There are many plans out there, but we'll narrow them down to two main types: fee-for-service plans and managed health care plans.
A fee-for-service plan is what most Americans think of as traditional health insurance. The deductibles and co-pays for this type of plan are generally higher than those of a managed health care provider. These fees can add up over the course of a year, but they also buy more options. Under a fee-for-service plan, you're free to choose your own doctors, usually don't need a referral to see a specialist, and can choose your hospital. Fee-for-service plans, sometimes referred to as indemnity insurance, pay a portion of a covered medical expense that you or your medical provider submits. These types of policies have deductibles and coinsurance and so usually come with an out-of-pocket expense maximum. The maximum amount for a given plan can vary by the agreement your employer makes with the insurance company.
Managed care plans include health maintenance organizations (HMOs), preferred provider organizations (PPOs) and point-of-service plans (POS). These types of plans may or may not include an out-of-pocket expense maximum. Normally, if you have an HMO plan, you'll have very little out-of-pocket expenses because deductibles and coinsurance are generally not part of the plan -- as long as you stay within the HMO network. So out-of-pocket expense maximums are usually not a factor in these plans. However, if you have a POS or PPO plan, you may have this type of maximum. In these plans, if you go out of network, you'll seem to fall into the rules found in a fee-for-service plan with deductibles and coinsurance costs. Because of this, many PPO and POS plans include an out-of-pocket expense maximum only when a patient goes out of the network.
Without knowing your income and monthly expenses, it’s difficult to recommend a plan outright.
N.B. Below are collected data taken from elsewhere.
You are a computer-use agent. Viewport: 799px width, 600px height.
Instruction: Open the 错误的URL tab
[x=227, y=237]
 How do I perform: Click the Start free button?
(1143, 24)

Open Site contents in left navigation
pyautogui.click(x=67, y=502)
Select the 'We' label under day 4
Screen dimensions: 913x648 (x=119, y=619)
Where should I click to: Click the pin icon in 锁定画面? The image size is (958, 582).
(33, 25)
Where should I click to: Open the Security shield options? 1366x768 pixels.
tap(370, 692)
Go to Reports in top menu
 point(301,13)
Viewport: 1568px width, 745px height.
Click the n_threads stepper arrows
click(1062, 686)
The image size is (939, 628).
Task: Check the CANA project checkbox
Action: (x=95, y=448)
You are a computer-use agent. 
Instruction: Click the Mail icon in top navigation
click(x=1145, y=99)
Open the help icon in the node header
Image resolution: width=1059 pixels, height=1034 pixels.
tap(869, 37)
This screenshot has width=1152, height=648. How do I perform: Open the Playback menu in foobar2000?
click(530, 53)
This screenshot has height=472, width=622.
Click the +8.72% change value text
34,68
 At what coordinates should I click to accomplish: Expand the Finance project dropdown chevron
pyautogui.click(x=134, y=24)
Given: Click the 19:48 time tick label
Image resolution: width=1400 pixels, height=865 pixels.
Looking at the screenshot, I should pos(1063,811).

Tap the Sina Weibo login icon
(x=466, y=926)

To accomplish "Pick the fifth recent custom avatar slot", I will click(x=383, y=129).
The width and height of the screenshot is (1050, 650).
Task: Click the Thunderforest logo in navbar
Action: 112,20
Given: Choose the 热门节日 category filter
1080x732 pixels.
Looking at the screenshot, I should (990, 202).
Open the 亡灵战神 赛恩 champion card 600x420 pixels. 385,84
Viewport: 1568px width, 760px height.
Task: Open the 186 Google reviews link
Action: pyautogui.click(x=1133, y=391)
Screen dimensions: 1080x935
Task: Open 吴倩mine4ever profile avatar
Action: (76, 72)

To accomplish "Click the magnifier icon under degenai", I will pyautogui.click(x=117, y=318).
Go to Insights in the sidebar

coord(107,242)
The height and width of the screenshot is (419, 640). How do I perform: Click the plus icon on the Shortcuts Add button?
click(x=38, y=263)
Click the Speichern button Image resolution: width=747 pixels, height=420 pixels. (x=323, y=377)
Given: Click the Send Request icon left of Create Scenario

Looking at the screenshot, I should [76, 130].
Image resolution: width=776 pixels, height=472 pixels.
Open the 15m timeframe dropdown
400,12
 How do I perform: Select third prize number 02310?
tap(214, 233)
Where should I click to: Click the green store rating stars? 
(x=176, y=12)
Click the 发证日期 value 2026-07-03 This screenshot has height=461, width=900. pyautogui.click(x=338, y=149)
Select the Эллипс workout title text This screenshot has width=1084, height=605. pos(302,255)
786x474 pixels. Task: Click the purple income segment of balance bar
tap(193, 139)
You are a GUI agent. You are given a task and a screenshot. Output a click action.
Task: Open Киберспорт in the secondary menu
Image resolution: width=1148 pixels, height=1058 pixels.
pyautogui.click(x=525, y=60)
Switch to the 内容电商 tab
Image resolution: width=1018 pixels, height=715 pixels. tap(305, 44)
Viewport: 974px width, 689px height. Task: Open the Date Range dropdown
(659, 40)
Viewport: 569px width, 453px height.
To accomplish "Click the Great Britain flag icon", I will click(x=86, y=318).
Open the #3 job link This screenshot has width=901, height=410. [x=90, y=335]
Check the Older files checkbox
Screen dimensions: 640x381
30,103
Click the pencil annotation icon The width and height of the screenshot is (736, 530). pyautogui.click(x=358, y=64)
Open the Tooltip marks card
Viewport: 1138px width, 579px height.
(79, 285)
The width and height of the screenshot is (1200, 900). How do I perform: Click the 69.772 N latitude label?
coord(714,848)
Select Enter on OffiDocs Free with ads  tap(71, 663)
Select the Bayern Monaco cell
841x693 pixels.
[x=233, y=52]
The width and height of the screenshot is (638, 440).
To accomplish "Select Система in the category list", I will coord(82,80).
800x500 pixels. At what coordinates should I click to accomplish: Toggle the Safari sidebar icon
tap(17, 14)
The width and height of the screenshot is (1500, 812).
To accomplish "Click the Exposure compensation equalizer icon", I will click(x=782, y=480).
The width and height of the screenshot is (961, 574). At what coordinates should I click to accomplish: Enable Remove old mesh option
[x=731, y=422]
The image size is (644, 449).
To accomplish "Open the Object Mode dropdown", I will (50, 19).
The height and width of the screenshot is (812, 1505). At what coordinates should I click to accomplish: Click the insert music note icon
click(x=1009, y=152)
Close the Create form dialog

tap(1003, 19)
While you mentioned your family is relatively healthy, you are considering adding a new family member. Both of these are important considerations. The following tips should help you get a cost-effective and comprehensive plan for your family.
1. Look at your eligibility for discounts. Depending on your income, you could qualify for assistance on your monthly premiums or cost-sharing expenses. Make sure you explore these potential discounts before writing off a plan due to cost.
2. Narrow down your choices to just a few plans—perhaps one low-deductible and one high-deductible health plan.
3. Estimate your anticipated medical costs for the coming year and compare coverage: When you add up all of the anticipated expenses, including your monthly premium, one plan will likely stand out as costing you less over the course of the year. But don’t stop there.
4. Consider additional features: Deductibles are only one consideration among many when shopping for health insurance. Network size, out-of-pocket maximums, plan structure and covered expenses also are important to think about.
5. Determine your priorities: If you’re comparing a high-deductible plan with a low-deductible plan, your decision may come down to what you value more: saving cash on premiums if you’re fortunate enough to avoid medical expenses, or feeling assured that you don’t have to meet a deductible when expenses arise.